=== Record list ===

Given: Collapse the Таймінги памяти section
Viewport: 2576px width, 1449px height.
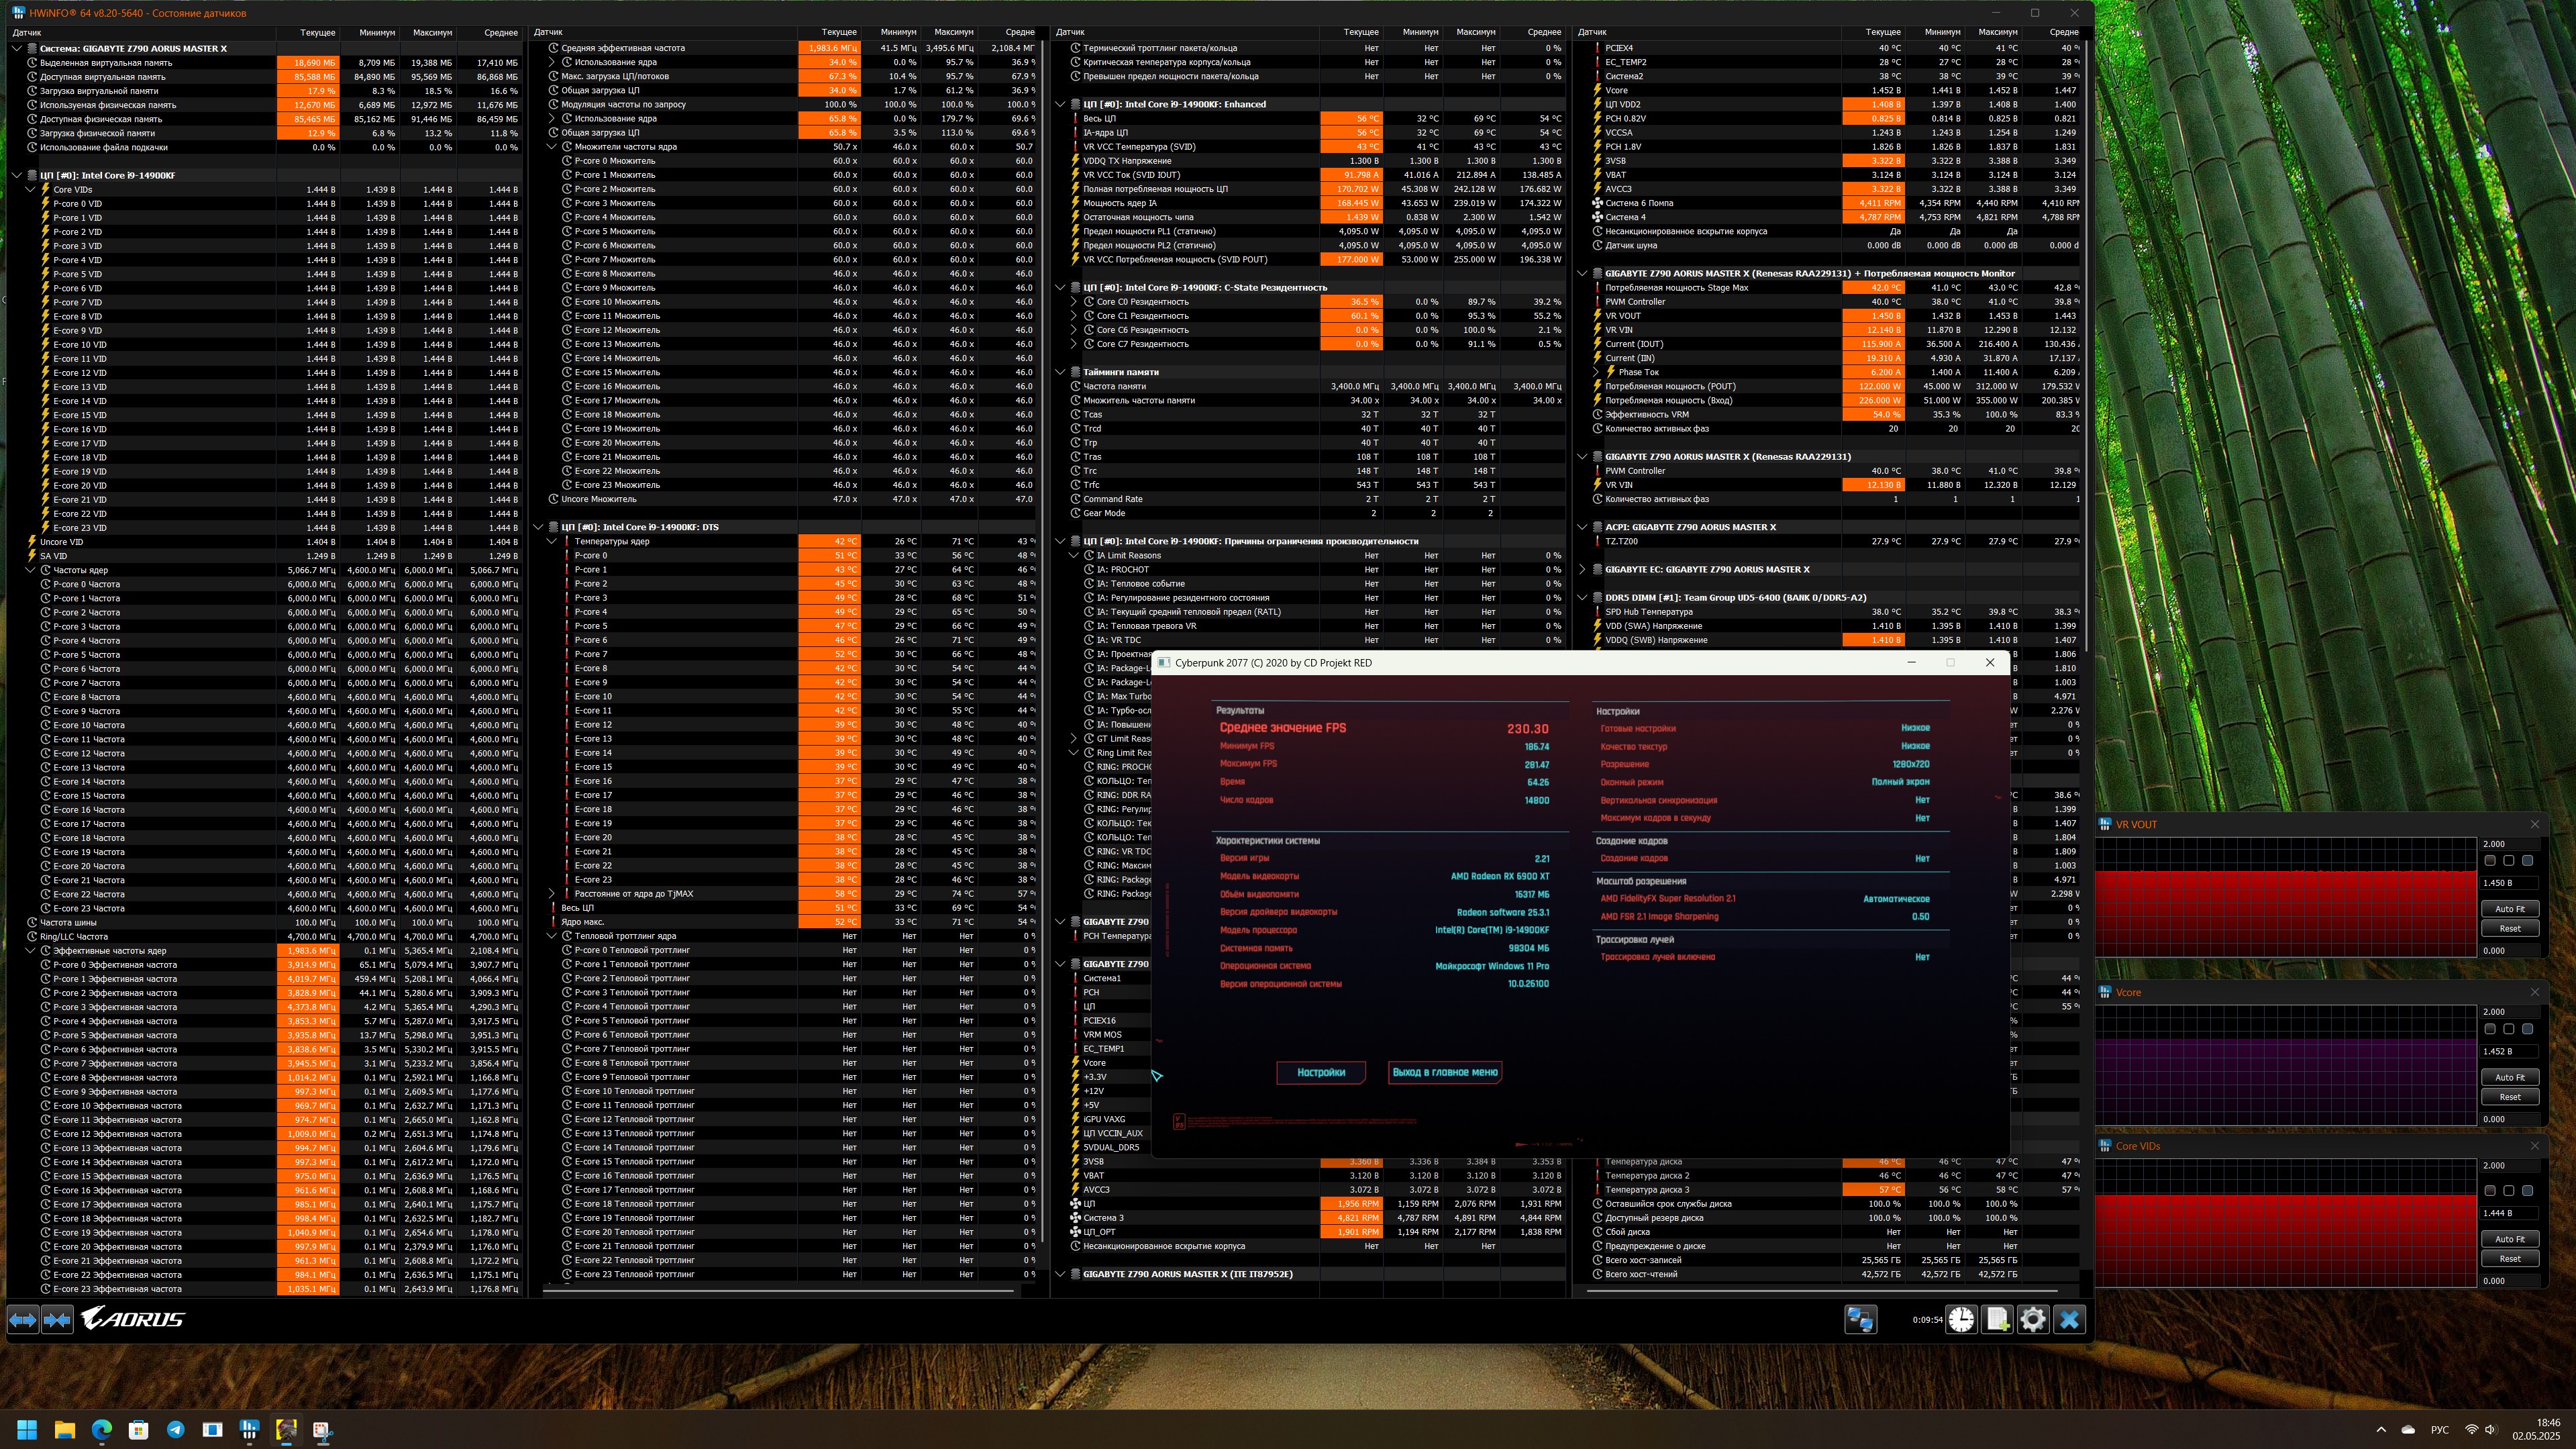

===
=== Record list ===

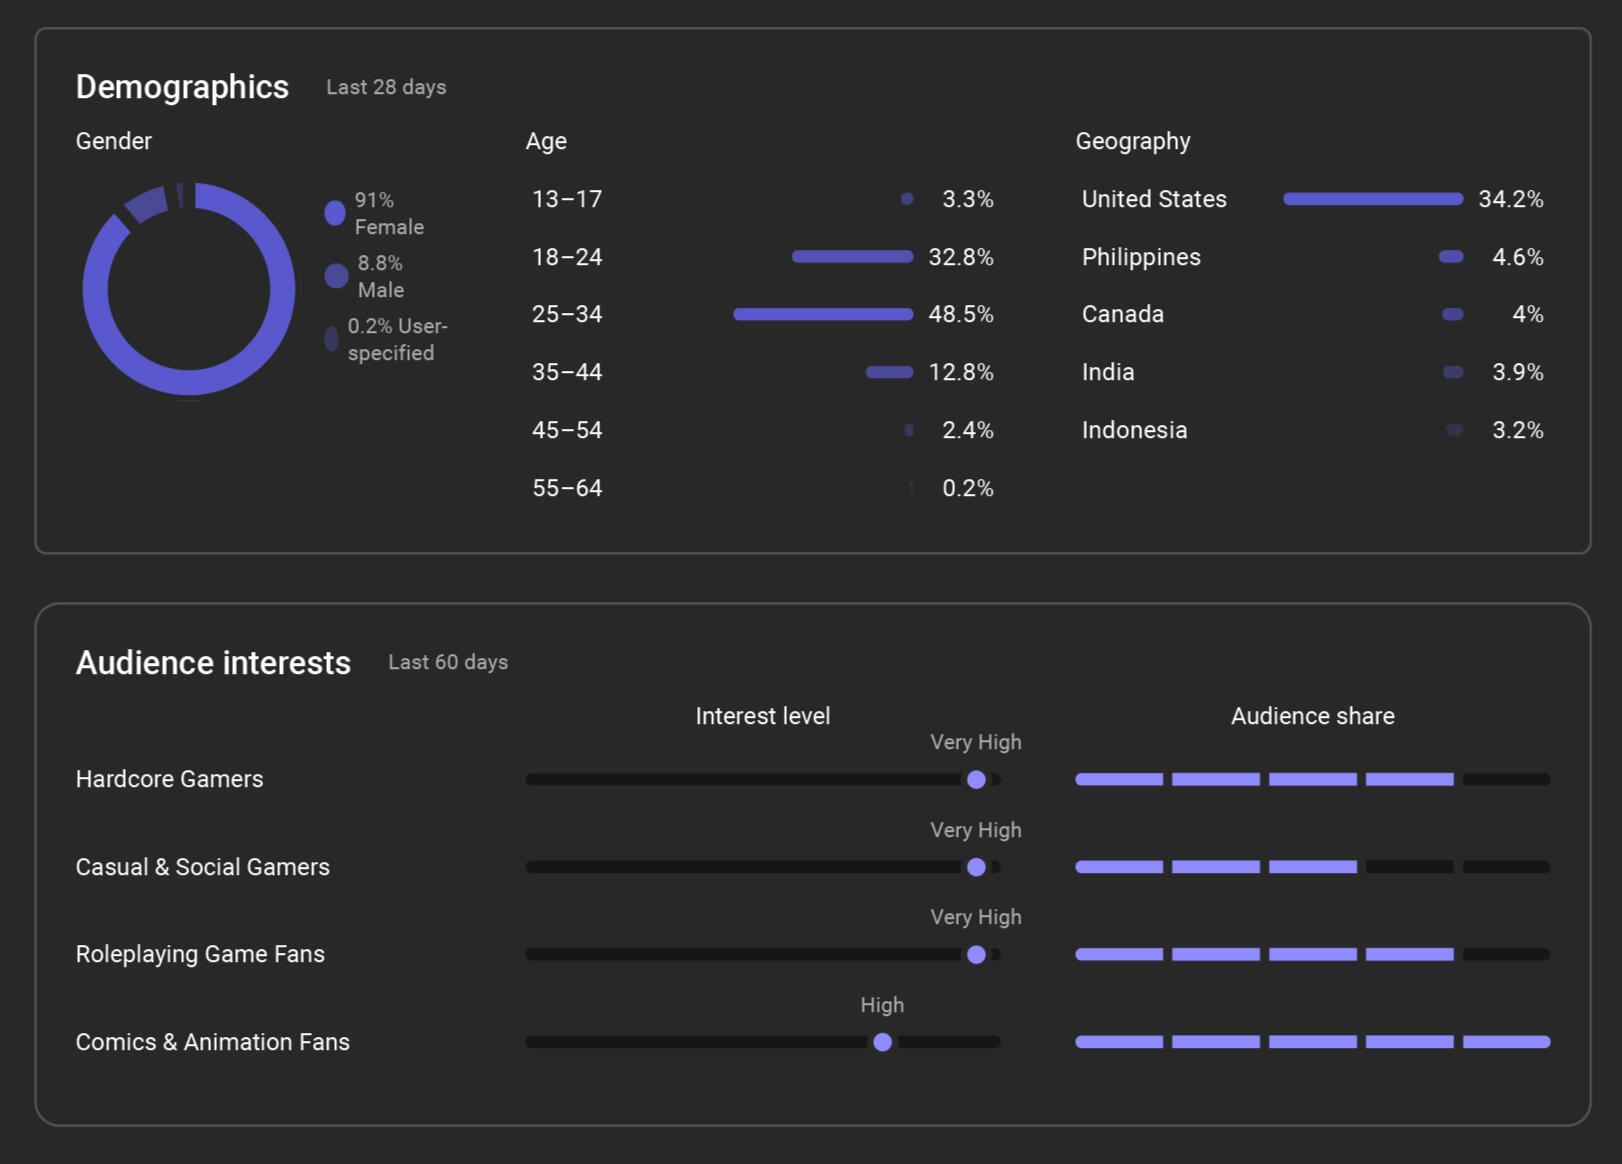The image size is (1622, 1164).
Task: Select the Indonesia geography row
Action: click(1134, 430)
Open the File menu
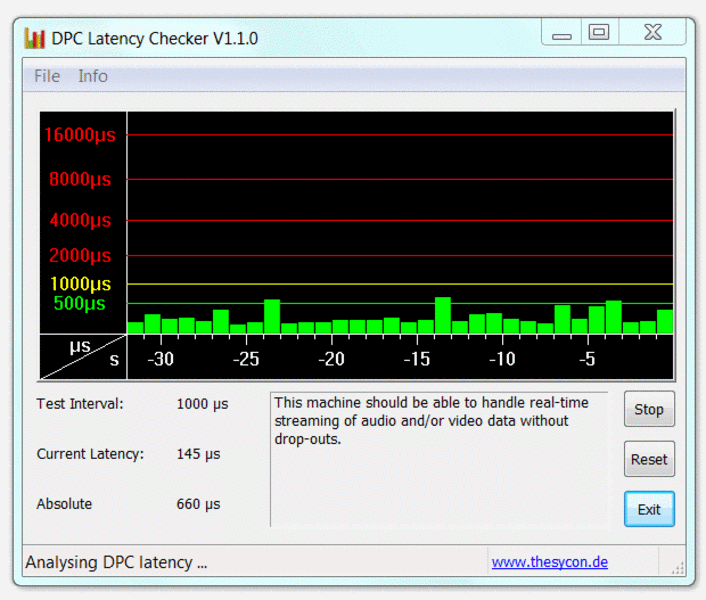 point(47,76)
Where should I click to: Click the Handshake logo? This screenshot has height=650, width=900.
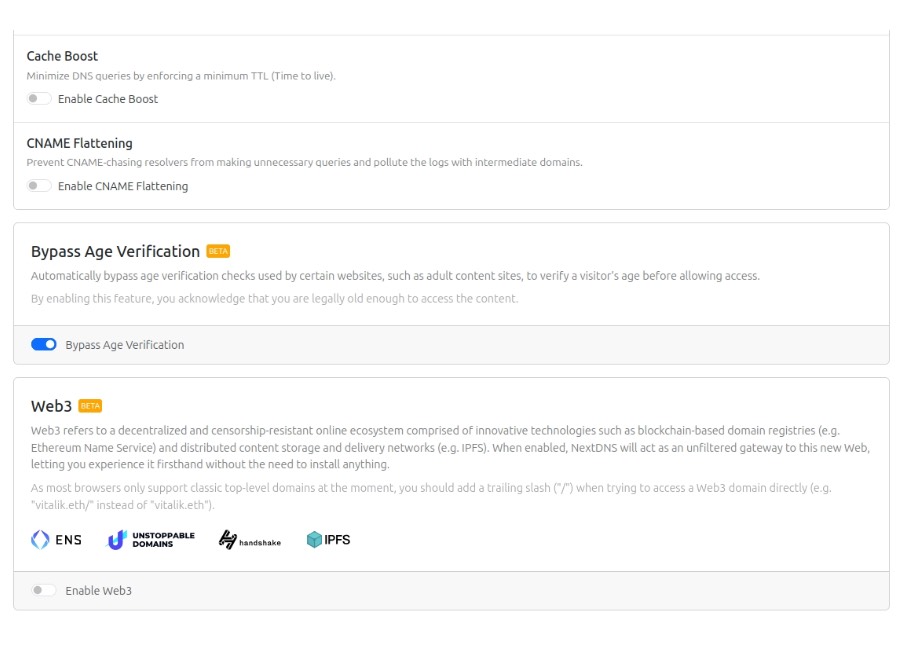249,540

===

| The request |
Reproduce the lines starting at the one containing "Given: Collapse the Таймінги памяти section" and ending at the one containing "Viewport: 2576px width, 1449px height.", both included, and give no others.

| Correct output |
Given: Collapse the Таймінги памяти section
Viewport: 2576px width, 1449px height.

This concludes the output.